START Records supplied

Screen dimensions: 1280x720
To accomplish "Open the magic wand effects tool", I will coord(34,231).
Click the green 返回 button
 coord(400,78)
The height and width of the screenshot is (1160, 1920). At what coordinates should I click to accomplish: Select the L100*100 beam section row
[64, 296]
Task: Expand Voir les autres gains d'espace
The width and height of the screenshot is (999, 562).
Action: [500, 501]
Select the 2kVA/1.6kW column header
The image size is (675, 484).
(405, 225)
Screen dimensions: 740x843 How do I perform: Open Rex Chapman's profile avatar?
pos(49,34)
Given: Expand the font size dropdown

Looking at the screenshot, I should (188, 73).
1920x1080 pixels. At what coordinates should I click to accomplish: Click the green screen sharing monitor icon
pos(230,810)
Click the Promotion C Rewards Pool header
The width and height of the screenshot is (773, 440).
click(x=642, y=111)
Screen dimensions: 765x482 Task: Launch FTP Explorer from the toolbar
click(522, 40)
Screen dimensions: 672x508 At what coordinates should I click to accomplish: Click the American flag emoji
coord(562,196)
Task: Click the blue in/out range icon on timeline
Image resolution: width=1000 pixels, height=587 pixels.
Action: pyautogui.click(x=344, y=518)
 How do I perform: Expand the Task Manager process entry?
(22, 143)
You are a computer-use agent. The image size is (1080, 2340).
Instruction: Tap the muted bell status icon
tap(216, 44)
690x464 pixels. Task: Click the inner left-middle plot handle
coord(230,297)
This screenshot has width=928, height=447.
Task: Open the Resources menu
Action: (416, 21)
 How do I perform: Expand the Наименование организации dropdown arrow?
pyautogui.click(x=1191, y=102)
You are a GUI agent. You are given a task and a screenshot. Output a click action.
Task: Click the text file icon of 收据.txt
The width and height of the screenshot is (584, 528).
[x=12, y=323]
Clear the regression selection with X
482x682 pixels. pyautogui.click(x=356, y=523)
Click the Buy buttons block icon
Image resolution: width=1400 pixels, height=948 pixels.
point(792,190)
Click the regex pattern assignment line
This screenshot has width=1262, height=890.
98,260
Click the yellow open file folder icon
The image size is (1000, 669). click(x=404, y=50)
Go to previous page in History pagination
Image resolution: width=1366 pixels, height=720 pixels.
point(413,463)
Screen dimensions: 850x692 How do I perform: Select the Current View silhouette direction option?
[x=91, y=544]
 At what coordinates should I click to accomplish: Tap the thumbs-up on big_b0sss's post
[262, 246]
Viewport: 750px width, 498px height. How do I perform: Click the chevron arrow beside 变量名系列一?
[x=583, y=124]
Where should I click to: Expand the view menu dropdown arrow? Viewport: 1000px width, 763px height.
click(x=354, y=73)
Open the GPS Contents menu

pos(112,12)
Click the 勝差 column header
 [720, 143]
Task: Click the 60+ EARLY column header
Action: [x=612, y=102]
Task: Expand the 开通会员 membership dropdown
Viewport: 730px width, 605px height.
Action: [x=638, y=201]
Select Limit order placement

END Records supplied

## [Written instruction]
Set out every line of the records above as a numbered list, leaving out the blank lines.

## [Output of the exercise]
1. Screen dimensions: 1280x720
2. To accomplish "Open the magic wand effects tool", I will coord(34,231).
3. Click the green 返回 button
4.  coord(400,78)
5. The height and width of the screenshot is (1160, 1920). At what coordinates should I click to accomplish: Select the L100*100 beam section row
6. [64, 296]
7. Task: Expand Voir les autres gains d'espace
8. The width and height of the screenshot is (999, 562).
9. Action: [500, 501]
10. Select the 2kVA/1.6kW column header
11. The image size is (675, 484).
12. (405, 225)
13. Screen dimensions: 740x843 How do I perform: Open Rex Chapman's profile avatar?
14. pos(49,34)
15. Given: Expand the font size dropdown
16. Looking at the screenshot, I should (188, 73).
17. 1920x1080 pixels. At what coordinates should I click to accomplish: Click the green screen sharing monitor icon
18. pos(230,810)
19. Click the Promotion C Rewards Pool header
20. The width and height of the screenshot is (773, 440).
21. click(x=642, y=111)
22. Screen dimensions: 765x482 Task: Launch FTP Explorer from the toolbar
23. click(522, 40)
24. Screen dimensions: 672x508 At what coordinates should I click to accomplish: Click the American flag emoji
25. coord(562,196)
26. Task: Click the blue in/out range icon on timeline
27. Image resolution: width=1000 pixels, height=587 pixels.
28. Action: pyautogui.click(x=344, y=518)
29.  How do I perform: Expand the Task Manager process entry?
30. (22, 143)
31. You are a computer-use agent. The image size is (1080, 2340).
32. Instruction: Tap the muted bell status icon
33. tap(216, 44)
34. 690x464 pixels. Task: Click the inner left-middle plot handle
35. coord(230,297)
36. This screenshot has width=928, height=447.
37. Task: Open the Resources menu
38. Action: (416, 21)
39.  How do I perform: Expand the Наименование организации dropdown arrow?
40. pyautogui.click(x=1191, y=102)
41. You are a GUI agent. You are given a task and a screenshot. Output a click action.
42. Task: Click the text file icon of 收据.txt
43. The width and height of the screenshot is (584, 528).
44. [x=12, y=323]
45. Clear the regression selection with X
46. 482x682 pixels. pyautogui.click(x=356, y=523)
47. Click the Buy buttons block icon
48. Image resolution: width=1400 pixels, height=948 pixels.
49. point(792,190)
50. Click the regex pattern assignment line
51. This screenshot has width=1262, height=890.
52. 98,260
53. Click the yellow open file folder icon
54. The image size is (1000, 669). click(x=404, y=50)
55. Go to previous page in History pagination
56. Image resolution: width=1366 pixels, height=720 pixels.
57. point(413,463)
58. Screen dimensions: 850x692 How do I perform: Select the Current View silhouette direction option?
59. [x=91, y=544]
60.  At what coordinates should I click to accomplish: Tap the thumbs-up on big_b0sss's post
61. [262, 246]
62. Viewport: 750px width, 498px height. How do I perform: Click the chevron arrow beside 变量名系列一?
63. [x=583, y=124]
64. Where should I click to: Expand the view menu dropdown arrow? Viewport: 1000px width, 763px height.
65. click(x=354, y=73)
66. Open the GPS Contents menu
67. pos(112,12)
68. Click the 勝差 column header
69.  [720, 143]
70. Task: Click the 60+ EARLY column header
71. Action: [x=612, y=102]
72. Task: Expand the 开通会员 membership dropdown
73. Viewport: 730px width, 605px height.
74. Action: [x=638, y=201]
75. Select Limit order placement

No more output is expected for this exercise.